His rosy projection covers Pineview, Causey, Lost Creek, Smith and Morehouse, East Canyon and Echo reservoirs. Pineview, the closest reservoir to Ogden, sat at 43.3% capacity as of Thursday, according to Utah Department of Natural Resources data.

Moreover, Paxman says the extra snowfall could result in a bump of perhaps 3 feet in the level at the Great Salt Lake, which reached its record low of around 4,188.6 feet above sea level last November and measured 4,190.1 feet as of Wednesday, according to U.S. Geological Survey data. That would hardly replenish the lake to what experts regard as a healthy level. But if Paxman’s estimate pans out, the influx would boost the water level to around 4,193 feet compared to this week’s measurements, on par with measurements from around August 2020.

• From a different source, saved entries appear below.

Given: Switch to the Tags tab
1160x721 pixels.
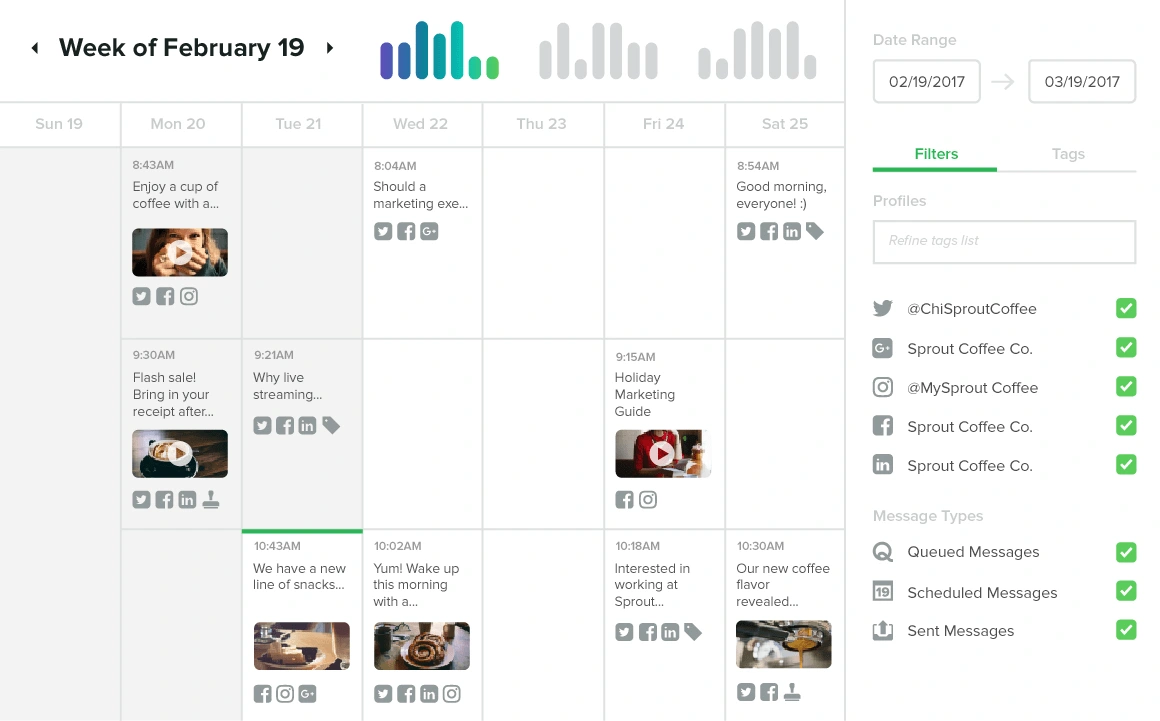Looking at the screenshot, I should coord(1068,154).
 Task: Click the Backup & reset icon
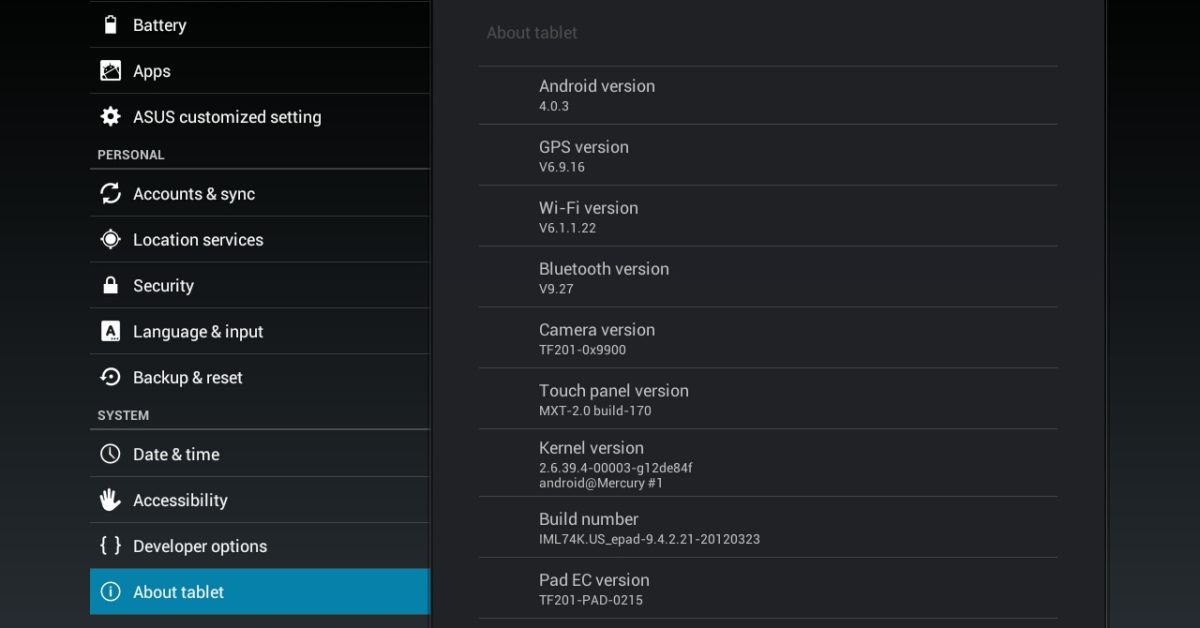tap(111, 378)
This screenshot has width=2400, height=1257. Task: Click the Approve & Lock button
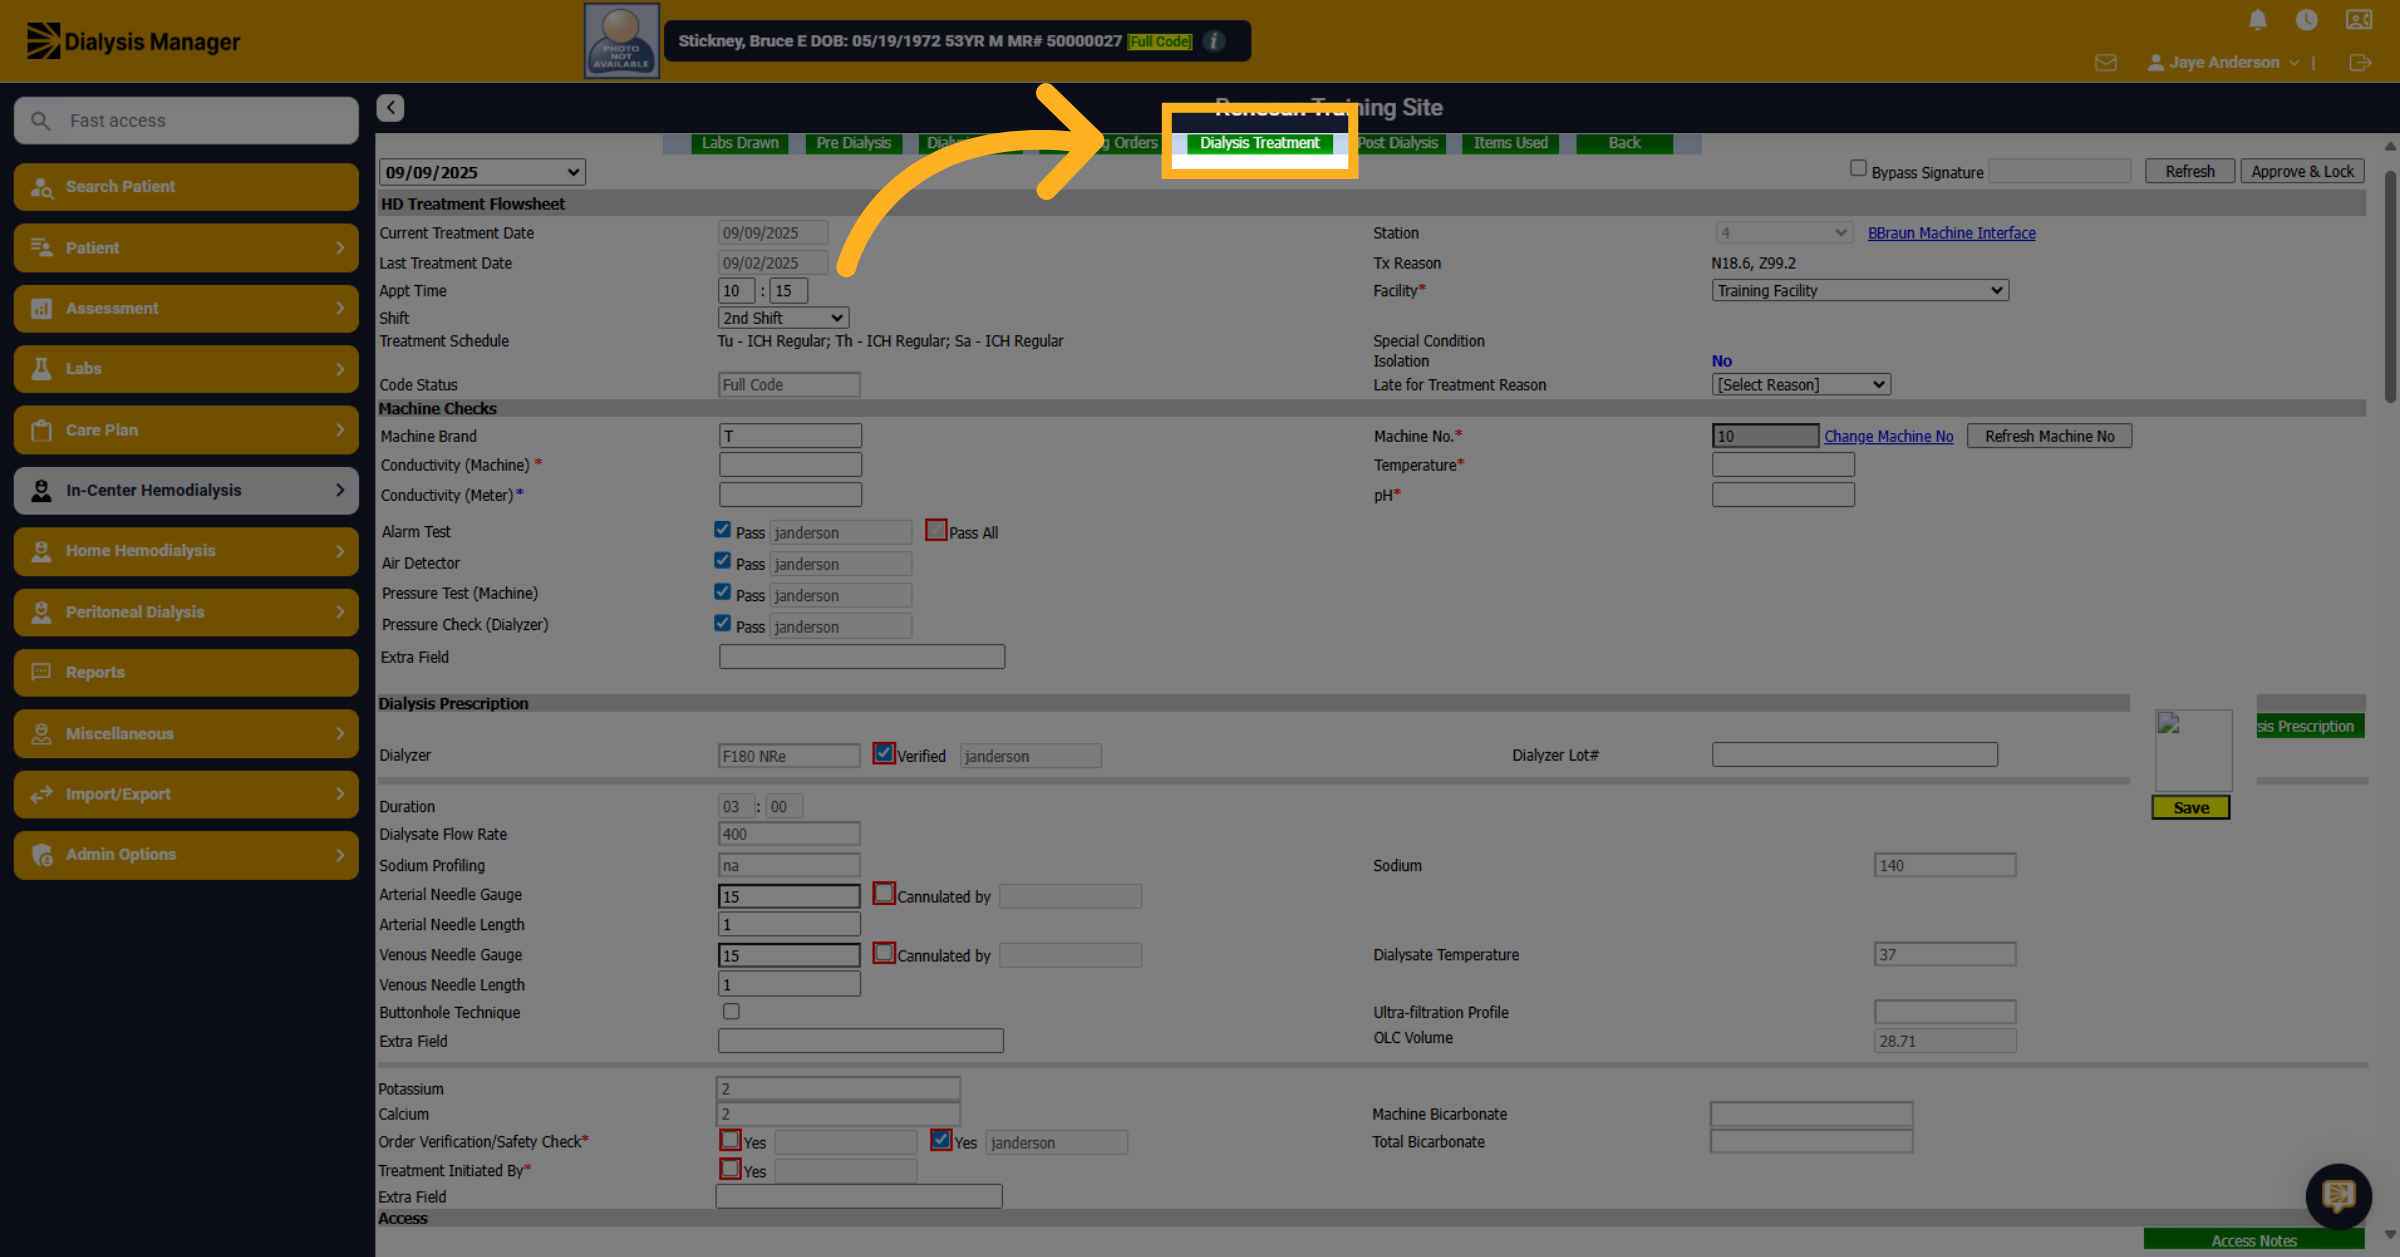(x=2302, y=171)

The low range of the optimal level for a healthy Great Salt Lake is 4,198 feet in elevation, according to a Utah Senate resolution proposal that set that level as the goal in efforts to replenish the drying body of water. The measure, Senate Concurrent Resolution 6, stalled in committee earlier this month.

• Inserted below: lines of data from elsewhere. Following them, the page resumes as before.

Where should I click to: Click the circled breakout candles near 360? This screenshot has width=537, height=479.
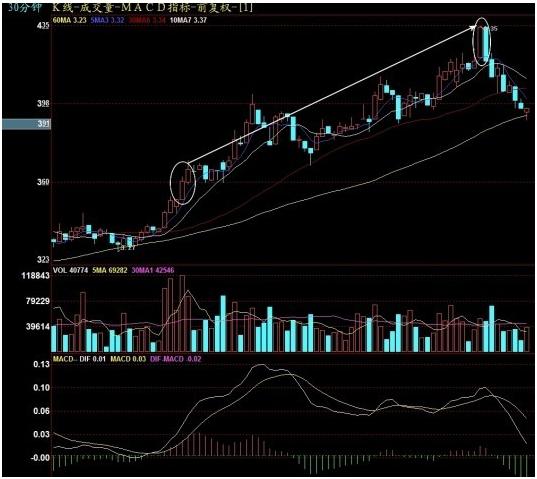tap(183, 183)

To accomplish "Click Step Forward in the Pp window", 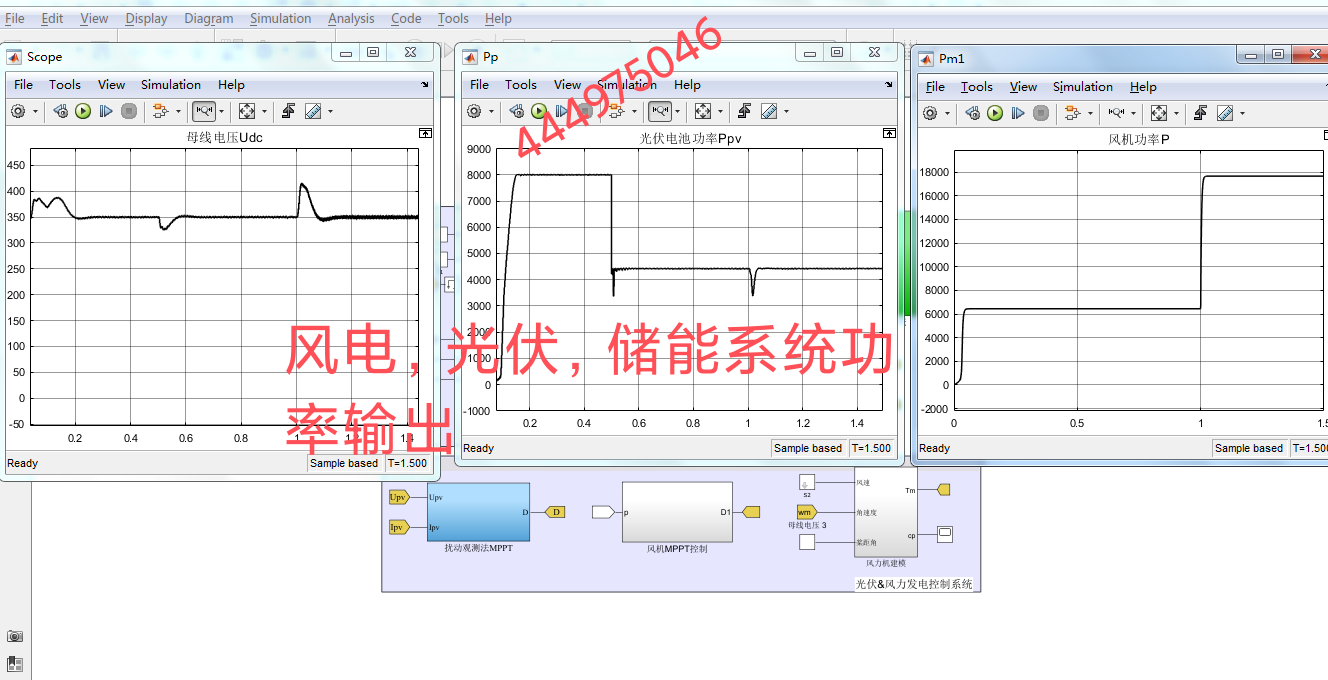I will [563, 111].
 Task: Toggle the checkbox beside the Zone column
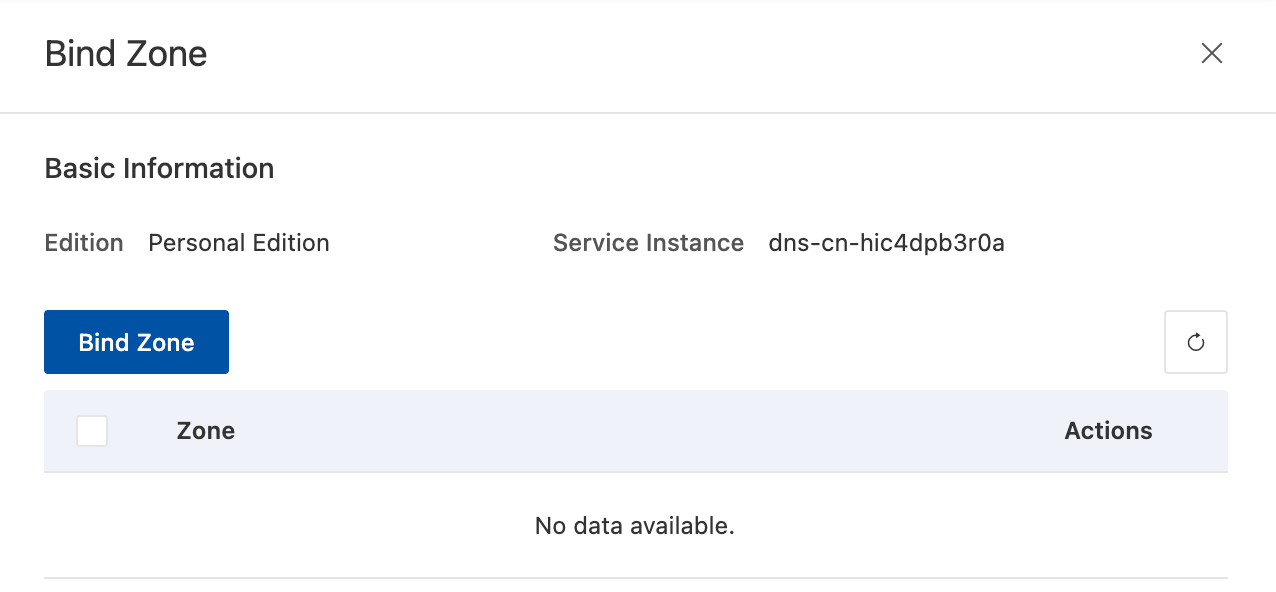click(92, 431)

His optimism notwithstanding, Paxman emphasizes that the snowfall so far this winter hardly resolves Utah’s water woes.

“It does not put us out of the drought,” he said, though the snowfall is “a great start.”

Indeed, the Weber Basin Water Conservancy District implemented strict lawn watering rules last summer stemming from dry conditions and falling levels in Pineview and other reservoirs. Paxman maintains that the strict watering rules ought to be the norm — lawns don’t need more than two waterings a week, he says.

“We’re not going to let off the pressure of really pushing conservation and being efficient with the water we have,” he said.

The heavy snowfall raises the specter of flooding at lower elevations like western Weber County once the snowpack starts melting. As such, when spring comes, Paxman said Weber Basin officials will closely monitor reservoir levels. “We’ll be managing it the best we can,” he said.